Data processing was performed using R (version 4.1.3) and the R Bioconductor package. Diagnostic performance was evaluated using a ROC curve analysis, including AUC, sensitivity, specificity, and accuracy. Wilcoxon’s test was used to compare the differences nonparametrically. The 95% CIs of the evaluation metrics were estimated using the PropCI R package. Data were visualized using the ggplot2 R package. The clinical characteristics of the different datasets were analyzed using the gtsummary R package. All statistical analyses were two-sided, and statistical significance was set at p < 0.05. Principal component analysis (PCA) was performed to investigate the predictive value of the candidate serum miRNAs. To further detail the features of candidate miRNAs, we conducted an enrichment analysis based on the Gene Ontology (GO) and Kyoto Encyclopedia of Genes and Genomes (KEGG) gene sets.

Dataset excerpts
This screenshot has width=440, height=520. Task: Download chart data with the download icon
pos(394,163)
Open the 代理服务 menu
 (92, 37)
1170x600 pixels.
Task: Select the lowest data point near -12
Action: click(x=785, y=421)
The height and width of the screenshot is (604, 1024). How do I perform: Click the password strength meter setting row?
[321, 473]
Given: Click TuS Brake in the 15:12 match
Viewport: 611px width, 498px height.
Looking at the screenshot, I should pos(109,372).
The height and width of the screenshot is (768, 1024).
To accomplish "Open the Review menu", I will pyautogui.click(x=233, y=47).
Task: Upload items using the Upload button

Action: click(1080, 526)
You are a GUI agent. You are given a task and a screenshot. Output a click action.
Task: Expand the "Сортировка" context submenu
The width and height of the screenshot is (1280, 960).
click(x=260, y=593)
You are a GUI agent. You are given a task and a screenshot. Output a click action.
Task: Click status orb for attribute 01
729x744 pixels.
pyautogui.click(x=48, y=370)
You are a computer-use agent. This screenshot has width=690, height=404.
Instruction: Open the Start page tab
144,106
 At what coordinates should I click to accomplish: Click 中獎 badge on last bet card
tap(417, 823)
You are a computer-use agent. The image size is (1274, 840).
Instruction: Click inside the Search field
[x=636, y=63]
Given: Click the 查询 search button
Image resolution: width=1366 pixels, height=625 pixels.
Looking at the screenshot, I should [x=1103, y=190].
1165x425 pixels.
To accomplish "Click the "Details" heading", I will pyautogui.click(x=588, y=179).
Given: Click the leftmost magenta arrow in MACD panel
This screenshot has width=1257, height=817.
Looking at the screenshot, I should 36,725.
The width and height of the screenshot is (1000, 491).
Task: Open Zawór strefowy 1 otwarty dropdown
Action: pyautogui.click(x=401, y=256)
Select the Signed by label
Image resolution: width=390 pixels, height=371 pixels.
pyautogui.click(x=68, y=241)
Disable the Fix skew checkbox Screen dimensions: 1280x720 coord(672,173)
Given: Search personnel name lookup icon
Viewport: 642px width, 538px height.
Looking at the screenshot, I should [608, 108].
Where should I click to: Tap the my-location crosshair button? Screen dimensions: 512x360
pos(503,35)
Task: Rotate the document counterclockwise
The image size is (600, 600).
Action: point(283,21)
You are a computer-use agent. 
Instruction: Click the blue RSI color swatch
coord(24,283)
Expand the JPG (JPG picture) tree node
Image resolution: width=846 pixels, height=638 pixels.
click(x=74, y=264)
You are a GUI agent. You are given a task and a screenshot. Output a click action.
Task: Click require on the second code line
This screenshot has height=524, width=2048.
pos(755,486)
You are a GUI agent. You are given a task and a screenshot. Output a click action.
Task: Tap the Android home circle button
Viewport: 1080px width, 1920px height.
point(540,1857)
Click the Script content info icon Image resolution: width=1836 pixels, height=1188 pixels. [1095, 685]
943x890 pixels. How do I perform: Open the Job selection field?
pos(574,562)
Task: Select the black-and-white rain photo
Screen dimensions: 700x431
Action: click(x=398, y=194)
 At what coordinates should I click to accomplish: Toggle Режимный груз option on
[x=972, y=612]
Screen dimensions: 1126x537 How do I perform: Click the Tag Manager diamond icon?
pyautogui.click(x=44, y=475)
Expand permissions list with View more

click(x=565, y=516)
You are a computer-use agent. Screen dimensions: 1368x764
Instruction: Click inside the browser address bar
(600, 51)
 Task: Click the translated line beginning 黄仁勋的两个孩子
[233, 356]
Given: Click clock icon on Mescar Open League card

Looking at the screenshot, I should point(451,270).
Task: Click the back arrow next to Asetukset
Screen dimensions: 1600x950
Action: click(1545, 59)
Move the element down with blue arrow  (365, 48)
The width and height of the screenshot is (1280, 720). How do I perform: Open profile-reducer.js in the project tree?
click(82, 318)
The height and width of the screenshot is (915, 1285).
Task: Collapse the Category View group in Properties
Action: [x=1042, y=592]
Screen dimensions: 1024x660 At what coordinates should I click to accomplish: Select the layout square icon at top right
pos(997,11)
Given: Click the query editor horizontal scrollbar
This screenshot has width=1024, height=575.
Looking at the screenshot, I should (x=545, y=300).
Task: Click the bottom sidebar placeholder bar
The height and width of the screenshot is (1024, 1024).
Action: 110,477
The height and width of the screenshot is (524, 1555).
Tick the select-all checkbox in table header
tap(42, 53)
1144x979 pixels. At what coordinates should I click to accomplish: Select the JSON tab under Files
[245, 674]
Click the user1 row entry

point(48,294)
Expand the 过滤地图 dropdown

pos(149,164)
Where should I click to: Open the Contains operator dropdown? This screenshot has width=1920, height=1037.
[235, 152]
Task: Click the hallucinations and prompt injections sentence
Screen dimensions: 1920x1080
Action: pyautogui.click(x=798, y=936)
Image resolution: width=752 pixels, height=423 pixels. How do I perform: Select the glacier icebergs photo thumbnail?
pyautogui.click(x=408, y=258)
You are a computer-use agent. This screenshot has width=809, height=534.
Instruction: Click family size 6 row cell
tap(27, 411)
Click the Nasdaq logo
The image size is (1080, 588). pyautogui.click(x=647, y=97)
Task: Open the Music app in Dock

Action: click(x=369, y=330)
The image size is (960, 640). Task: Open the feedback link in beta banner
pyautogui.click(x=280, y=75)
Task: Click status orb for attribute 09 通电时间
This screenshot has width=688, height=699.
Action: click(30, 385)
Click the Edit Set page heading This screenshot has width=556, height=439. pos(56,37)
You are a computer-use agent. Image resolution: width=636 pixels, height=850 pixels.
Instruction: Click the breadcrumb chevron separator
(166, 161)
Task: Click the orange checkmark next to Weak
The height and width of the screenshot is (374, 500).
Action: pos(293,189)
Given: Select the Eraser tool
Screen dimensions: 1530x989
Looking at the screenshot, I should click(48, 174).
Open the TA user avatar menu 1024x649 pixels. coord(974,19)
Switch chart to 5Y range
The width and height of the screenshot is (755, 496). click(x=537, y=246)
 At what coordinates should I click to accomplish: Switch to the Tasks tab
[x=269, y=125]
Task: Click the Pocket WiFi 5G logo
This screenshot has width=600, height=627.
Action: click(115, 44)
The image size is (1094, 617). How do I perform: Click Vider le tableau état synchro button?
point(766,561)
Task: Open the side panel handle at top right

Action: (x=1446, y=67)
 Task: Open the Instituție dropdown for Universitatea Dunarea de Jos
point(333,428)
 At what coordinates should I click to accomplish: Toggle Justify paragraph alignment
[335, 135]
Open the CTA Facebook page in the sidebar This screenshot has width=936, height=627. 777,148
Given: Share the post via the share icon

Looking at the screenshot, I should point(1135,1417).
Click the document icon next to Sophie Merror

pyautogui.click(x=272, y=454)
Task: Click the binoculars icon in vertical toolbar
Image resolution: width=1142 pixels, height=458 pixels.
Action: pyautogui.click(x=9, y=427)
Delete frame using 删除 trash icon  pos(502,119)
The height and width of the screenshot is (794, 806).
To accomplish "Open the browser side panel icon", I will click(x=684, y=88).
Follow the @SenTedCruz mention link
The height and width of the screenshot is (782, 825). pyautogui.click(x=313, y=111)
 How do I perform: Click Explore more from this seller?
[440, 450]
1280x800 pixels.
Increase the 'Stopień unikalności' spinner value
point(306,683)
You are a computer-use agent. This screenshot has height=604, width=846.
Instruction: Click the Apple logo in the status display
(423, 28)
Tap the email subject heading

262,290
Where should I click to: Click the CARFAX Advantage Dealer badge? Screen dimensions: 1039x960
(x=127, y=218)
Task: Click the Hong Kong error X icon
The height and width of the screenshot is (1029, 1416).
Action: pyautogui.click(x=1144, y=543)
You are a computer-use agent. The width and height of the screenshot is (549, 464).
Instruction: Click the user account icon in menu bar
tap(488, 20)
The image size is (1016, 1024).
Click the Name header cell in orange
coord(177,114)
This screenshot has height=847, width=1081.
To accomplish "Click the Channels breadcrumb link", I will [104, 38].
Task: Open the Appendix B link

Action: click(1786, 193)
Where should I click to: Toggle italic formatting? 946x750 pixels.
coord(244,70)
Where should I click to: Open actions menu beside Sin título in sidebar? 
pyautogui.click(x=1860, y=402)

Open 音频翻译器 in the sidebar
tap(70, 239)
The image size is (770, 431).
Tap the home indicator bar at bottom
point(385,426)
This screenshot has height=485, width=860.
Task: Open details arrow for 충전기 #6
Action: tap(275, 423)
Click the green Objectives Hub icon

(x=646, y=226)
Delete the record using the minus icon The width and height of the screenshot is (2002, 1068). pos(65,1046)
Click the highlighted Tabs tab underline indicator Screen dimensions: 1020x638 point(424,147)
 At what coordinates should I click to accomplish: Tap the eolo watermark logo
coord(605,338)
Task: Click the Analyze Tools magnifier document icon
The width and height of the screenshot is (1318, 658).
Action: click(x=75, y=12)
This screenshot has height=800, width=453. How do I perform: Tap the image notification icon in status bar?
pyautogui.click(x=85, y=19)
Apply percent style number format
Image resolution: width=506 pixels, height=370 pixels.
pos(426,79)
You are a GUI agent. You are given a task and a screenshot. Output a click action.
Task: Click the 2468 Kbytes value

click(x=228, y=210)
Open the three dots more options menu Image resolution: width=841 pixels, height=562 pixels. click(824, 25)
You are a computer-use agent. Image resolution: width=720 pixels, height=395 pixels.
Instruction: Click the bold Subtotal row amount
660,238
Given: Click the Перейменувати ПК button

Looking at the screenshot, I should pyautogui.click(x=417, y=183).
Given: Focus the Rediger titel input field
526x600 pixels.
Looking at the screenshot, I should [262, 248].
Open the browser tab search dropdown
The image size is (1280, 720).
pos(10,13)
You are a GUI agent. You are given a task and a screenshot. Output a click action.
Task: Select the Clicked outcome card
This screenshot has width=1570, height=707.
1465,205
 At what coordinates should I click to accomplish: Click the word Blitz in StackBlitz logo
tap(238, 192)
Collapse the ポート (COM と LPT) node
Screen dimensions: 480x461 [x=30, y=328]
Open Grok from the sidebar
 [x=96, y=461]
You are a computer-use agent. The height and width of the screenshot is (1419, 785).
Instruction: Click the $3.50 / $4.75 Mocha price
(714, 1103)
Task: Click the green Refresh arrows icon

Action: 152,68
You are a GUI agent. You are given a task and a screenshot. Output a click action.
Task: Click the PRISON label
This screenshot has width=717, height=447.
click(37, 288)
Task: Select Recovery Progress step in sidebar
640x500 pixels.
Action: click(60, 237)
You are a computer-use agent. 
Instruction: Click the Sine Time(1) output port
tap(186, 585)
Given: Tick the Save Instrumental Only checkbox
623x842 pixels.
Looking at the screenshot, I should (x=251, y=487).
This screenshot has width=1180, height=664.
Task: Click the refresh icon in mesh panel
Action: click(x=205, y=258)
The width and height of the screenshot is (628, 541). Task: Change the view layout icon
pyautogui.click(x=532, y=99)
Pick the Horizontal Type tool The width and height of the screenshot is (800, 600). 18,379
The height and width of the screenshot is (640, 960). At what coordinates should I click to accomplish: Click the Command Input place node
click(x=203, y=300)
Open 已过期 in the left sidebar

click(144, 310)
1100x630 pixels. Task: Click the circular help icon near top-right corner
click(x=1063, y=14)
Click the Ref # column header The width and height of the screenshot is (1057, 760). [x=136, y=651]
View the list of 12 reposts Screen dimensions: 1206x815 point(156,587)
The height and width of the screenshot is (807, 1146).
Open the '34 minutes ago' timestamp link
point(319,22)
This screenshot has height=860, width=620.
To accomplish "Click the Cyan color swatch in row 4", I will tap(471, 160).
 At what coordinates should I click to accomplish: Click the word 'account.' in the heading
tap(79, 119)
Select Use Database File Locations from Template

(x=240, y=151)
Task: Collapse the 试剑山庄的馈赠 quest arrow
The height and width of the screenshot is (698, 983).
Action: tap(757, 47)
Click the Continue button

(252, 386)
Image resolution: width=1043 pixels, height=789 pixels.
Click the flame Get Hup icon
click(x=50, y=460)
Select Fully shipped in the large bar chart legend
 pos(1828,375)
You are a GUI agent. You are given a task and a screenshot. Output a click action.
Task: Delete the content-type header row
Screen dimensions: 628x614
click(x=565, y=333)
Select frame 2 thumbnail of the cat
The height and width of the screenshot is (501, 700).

ACTION ITEM A
Do these statements agree with the statistical methods passage above? Answer yes or no for each, quoting the words of the passage that decide it.
(i) The 95% CIs of the evaluation metrics were estimated with the ggplot2 R package.
(ii) Statistical significance was set at p < 0.05.
(iii) Wilcoxon's test was used for a parametric comparison of the differences.
ACTION ITEM B
Which version of R does the statistical methods passage above say was used for data processing?
ACTION ITEM C
Carry on the statistical methods passage above from its last sentence.

RESPONSE AREA A
(i) No: "The 95% CIs of the evaluation metrics were estimated using the PropCI R package."
(ii) Yes: "statistical significance was set at p < 0.05"
(iii) No: "Wilcoxon’s test was used to compare the differences nonparametrically."

RESPONSE AREA B
Version 4.1.3.

RESPONSE AREA C
3 Results

3.1 Features and functional annotation of representative serum miRNAs for constructing cancer prediction model

To explore the clinical significance of serum miRNAs, we screened representative miRNAs (with independent expression features) from 2,540 serum miRNAs (Supplementary Table 2) using LASSO and RFE analyses (Fig. 2A–C) in the training cohort. The results revealed 632 and 306 specific miRNAs from the respective analyses, and 123 miRNAs were within the intersection of these two groups (Supplementary Table 3). These intersecting miRNAs served as candidates for constructing the cancer prediction model (Fig. 2D). The PCA results revealed that these 123 serum miRNAs could be used to discriminate between patients with cancer and control individuals (Fig. 2E). Unsupervised clustering analysis based on serum chip data demonstrated a significant difference in the expression of these candidate miRNAs between patients with and without cancer (Fig. 2F). These results confirmed that these miRNAs were suitable for constructing the prediction models.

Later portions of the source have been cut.